New environmental and social label for Caleres
Footwear group Caleres has introduced a new programme for presenting its shoes as sustainable – its One Planet Standard.
Amajor footwear group, Caleres, has developed a new, in-house programme, its One Planet Standard, through which it aims to promote the environmental and social credentials of its products. Caleres, formerly Brown Shoe, is the parent group of a list of 15 brands, including Allen Edmonds, Franco Sarto, Famous Footwear, Sam Edelman, Vionic and Vince.
According to the group, the One Planet Standard will consider the sustainability of products across their entire lifecycle.
The standard is based on six key pillars: sample reduction, materials, packaging, supplier environmental and social governance (ESG) initiatives, brand philanthropy, and end-of-life solutions. This builds on an existing programme the group has in place, its Sustainable Footwear Index, which gives scores for how shoes, boots, sneakers and sandals rate in the different categories. Only the top performers, in terms of sustainability, will qualify for the One Planet Standard.
Degree of difficulty
“Each shoe will be assessed and graded, from start to finish,” the group has said, “with sustainability measures that require more effort and investment receiving more points.” It will apply the new One Planet Standard designation only to products that already score 51% or more on the Sustainable Footwear Index.
Of the six categories that these initiatives cover, the second is the one that will attract most attention from leather manufacturers, with its focus on materials. Using what the group calls “environmentally preferred materials” is an important factor in steering shoes towards a high enough score.

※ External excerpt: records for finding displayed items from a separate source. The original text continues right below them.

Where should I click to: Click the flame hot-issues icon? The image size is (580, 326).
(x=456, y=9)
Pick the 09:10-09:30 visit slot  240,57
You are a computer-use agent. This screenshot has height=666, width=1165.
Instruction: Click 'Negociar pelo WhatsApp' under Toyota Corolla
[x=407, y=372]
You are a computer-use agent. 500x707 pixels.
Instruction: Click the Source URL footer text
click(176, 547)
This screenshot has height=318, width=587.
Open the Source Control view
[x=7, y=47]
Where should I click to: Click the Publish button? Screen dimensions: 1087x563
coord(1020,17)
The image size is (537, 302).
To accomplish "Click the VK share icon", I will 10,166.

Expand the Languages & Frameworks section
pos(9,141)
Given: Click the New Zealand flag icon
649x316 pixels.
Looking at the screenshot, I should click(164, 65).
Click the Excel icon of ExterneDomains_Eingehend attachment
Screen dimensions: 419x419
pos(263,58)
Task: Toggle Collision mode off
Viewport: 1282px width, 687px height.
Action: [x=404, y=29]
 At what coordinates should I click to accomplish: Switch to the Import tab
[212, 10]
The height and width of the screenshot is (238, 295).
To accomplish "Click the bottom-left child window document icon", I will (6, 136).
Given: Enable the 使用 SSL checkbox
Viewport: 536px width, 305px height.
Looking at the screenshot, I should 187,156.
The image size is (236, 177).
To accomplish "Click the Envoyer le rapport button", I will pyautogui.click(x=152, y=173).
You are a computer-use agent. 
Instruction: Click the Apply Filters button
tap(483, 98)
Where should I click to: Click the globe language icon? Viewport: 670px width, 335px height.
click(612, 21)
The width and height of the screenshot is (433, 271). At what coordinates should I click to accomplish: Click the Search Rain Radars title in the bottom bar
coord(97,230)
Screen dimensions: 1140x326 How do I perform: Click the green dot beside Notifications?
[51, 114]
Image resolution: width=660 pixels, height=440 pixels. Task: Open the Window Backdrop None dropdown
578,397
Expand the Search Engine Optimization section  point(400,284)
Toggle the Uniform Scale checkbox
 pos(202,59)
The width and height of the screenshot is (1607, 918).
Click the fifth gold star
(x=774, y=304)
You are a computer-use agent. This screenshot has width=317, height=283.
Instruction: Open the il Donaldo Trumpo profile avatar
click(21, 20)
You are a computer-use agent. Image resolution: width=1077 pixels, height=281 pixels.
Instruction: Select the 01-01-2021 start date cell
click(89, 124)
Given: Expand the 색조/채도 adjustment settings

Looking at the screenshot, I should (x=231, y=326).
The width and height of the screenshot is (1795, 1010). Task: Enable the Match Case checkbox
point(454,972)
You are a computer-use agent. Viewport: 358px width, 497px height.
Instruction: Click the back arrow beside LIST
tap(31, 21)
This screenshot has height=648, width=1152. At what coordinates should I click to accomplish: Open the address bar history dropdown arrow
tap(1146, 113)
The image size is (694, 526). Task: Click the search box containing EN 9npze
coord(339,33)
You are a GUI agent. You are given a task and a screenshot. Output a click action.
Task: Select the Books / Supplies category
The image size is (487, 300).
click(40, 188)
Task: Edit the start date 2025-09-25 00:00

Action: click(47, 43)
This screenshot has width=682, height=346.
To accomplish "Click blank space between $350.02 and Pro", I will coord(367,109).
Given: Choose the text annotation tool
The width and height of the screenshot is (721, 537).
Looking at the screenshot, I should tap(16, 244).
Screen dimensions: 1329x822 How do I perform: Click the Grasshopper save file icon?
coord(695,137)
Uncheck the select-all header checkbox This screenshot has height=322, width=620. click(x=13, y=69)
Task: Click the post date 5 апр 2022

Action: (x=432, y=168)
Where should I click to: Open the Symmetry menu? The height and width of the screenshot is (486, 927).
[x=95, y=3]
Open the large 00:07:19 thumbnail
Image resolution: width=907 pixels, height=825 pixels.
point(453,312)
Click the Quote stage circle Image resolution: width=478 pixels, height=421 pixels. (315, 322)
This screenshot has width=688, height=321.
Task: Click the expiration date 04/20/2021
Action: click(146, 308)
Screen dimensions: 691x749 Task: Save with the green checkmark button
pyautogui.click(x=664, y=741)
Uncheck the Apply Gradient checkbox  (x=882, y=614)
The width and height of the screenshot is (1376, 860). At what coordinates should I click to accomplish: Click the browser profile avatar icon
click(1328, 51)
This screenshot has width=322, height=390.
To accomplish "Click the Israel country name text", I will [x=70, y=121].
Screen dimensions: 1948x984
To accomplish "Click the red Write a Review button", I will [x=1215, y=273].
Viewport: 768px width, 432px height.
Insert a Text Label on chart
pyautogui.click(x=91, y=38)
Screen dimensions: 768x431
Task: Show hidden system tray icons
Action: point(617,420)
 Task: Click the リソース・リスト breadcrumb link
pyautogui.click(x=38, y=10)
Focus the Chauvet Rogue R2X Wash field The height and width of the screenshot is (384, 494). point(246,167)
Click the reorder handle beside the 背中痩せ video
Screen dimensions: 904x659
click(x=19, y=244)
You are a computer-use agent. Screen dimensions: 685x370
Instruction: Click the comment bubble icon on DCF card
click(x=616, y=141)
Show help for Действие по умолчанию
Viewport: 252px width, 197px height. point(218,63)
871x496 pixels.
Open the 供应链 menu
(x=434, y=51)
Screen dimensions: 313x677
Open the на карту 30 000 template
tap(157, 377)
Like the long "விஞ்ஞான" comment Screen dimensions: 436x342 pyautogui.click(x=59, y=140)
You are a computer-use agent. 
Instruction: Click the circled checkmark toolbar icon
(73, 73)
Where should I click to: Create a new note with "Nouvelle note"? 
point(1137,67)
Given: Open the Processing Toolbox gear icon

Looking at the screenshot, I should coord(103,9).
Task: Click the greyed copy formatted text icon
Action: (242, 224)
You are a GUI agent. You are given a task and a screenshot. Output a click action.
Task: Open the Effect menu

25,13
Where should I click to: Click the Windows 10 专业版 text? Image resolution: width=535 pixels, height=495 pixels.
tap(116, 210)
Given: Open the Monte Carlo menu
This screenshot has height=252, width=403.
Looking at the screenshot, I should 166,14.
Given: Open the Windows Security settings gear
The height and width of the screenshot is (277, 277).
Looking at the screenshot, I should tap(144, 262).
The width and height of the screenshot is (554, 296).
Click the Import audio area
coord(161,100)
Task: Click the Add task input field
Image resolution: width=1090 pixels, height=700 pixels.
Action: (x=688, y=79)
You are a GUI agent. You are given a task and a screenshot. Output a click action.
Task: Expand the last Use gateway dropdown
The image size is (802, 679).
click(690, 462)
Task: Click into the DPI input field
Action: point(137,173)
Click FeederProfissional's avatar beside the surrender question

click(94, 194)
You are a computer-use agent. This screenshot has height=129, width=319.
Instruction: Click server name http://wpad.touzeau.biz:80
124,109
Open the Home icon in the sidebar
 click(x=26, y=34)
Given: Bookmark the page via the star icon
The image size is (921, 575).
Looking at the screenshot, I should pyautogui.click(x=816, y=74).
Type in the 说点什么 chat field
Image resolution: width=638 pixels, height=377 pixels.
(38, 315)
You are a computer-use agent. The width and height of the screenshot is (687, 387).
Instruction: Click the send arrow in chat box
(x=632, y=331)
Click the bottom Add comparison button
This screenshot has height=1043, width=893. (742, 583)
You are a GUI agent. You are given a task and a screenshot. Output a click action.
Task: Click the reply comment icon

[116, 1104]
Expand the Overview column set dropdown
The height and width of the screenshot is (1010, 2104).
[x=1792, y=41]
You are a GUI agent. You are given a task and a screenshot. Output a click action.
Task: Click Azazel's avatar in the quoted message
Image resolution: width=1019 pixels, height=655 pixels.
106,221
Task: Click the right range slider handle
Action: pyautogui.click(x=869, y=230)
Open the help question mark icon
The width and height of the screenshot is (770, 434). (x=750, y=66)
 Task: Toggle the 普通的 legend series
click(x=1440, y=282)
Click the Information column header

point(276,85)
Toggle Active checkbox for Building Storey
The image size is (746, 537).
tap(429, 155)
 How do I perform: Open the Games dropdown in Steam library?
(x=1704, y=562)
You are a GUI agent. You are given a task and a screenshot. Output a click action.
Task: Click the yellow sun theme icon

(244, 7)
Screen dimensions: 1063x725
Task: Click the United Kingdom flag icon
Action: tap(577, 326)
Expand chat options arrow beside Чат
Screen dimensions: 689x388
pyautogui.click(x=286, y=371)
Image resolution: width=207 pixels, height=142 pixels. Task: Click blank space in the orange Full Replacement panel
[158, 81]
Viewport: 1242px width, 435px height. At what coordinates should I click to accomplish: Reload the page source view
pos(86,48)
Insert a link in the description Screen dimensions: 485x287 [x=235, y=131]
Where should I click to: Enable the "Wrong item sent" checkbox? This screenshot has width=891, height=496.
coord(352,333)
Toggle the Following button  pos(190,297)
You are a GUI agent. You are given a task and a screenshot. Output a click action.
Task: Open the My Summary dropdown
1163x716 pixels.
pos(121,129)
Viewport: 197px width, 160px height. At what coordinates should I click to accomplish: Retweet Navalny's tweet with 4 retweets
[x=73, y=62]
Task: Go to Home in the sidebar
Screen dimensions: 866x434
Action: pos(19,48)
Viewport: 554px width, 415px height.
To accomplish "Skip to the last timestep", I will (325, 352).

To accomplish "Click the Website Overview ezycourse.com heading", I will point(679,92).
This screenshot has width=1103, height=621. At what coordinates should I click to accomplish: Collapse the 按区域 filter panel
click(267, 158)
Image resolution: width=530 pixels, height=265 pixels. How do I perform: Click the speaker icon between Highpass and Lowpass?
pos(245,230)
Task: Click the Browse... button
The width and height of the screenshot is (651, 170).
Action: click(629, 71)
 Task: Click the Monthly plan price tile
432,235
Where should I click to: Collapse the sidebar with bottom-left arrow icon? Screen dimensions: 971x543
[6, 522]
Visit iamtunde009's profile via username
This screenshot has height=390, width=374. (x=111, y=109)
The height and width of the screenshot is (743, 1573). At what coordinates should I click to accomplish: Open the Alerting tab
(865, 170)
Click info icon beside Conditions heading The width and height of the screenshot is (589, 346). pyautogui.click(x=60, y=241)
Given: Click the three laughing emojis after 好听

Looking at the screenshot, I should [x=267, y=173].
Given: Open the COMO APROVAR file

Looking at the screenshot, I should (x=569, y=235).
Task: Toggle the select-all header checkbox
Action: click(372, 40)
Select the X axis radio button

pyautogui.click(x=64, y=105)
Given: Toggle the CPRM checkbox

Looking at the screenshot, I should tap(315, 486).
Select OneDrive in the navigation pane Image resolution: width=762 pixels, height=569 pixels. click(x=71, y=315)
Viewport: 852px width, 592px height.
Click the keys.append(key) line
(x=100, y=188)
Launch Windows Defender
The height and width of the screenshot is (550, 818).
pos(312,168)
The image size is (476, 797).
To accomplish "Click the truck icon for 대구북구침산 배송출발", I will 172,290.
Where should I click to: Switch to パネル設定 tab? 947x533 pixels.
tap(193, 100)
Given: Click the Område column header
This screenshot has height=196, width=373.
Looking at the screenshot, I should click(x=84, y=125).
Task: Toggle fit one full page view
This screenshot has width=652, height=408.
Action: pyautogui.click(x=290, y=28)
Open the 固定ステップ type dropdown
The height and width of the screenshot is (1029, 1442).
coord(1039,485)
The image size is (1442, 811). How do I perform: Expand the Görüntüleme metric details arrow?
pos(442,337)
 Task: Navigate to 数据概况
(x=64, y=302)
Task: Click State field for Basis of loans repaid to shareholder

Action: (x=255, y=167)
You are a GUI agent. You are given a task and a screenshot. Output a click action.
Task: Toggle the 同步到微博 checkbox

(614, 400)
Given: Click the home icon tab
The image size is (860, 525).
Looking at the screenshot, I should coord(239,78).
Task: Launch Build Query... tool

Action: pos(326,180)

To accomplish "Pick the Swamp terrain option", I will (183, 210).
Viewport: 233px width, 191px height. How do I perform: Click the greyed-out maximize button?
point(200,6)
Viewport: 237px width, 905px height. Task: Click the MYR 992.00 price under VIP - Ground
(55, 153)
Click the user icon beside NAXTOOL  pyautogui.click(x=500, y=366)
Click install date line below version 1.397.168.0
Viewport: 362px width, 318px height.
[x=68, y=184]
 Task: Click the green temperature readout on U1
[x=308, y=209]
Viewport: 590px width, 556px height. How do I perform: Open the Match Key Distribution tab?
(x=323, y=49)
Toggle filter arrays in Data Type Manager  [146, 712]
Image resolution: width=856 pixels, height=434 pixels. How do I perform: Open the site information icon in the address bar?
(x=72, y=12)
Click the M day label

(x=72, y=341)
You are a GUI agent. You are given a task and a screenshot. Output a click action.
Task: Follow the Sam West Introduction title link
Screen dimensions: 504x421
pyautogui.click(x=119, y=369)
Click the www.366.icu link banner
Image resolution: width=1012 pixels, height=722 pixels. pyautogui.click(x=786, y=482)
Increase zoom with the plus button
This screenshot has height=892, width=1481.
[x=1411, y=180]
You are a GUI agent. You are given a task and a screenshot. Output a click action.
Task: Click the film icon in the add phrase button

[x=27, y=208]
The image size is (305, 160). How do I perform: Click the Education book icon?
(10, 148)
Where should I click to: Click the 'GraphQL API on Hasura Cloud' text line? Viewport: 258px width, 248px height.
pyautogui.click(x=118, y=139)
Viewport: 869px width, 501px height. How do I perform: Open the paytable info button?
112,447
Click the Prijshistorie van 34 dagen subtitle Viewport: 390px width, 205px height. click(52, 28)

Group director of product sourcing and sustainability, Andee Burton, explains that this drive towards environmentally preferred materials is something Caleres announced in 2019, with targets to work towards by 2025. An environmentally preferred material is one that is “better for the environment versus a conventional material”, Ms Burton explains, adding that usage of them has increased year on year since the launch of the idea. Factors that the group takes into consideration in assessing what ‘better’ means here include carbon emissions, water use, social factors in manufacturing, and chemical use.
Material difference
There are specific characteristics that different materials have to display to earn the designation ‘environmentally preferred’. In the case of fabric, for example, Caleres has decided that only materials containing at least 51% recycled content, with third-party certification to back up manufacturers’ claims, can qualify. Cotton that the group uses in its products must contain at least 21% certified organic fibres to fit the bill.
Consequences of this policy include diverting more than 125 million plastic bottles away from landfill in the course of the last four years, with the material going into the group’s products instead. This means there is less need for manufacturers to use fossil fuels taken out of the ground to produce plastic for Caleres, reducing the group’s reliance on what Ms Burton describes as, traditionally, the first processing point of making polyester. “The extraction point and the polymerisation stage are where the biggest volumes of energy and emissions come from,” she adds.
Another consequence is that more than 20 of the partner factories that make shoes for the group are now part of a dedicated programme for reducing its own production waste. By 2025, it wants all of the strategic factories in its manufacturing supply chain, of which there are just under 40, to take part in this initiative. Using the reduce-reuse-recycle methodology and waste-to-energy initiatives, the material going to landfill from the participating shoe plants so far has gone down by an average of close to 90%.
Unparalleled leather
Leather matters too, of course. Caleres has said: “Leather offers unparalleled craft, comfort, quality, fit and durability. However, the production of leather uses processes and materials that can impact the environment.” For shoes that have leather uppers, where the material comes from and how it is produced, contribute to a product’s overall score on the Sustainable Footwear Index and to the likelihood of its becoming a One Planet Standard product.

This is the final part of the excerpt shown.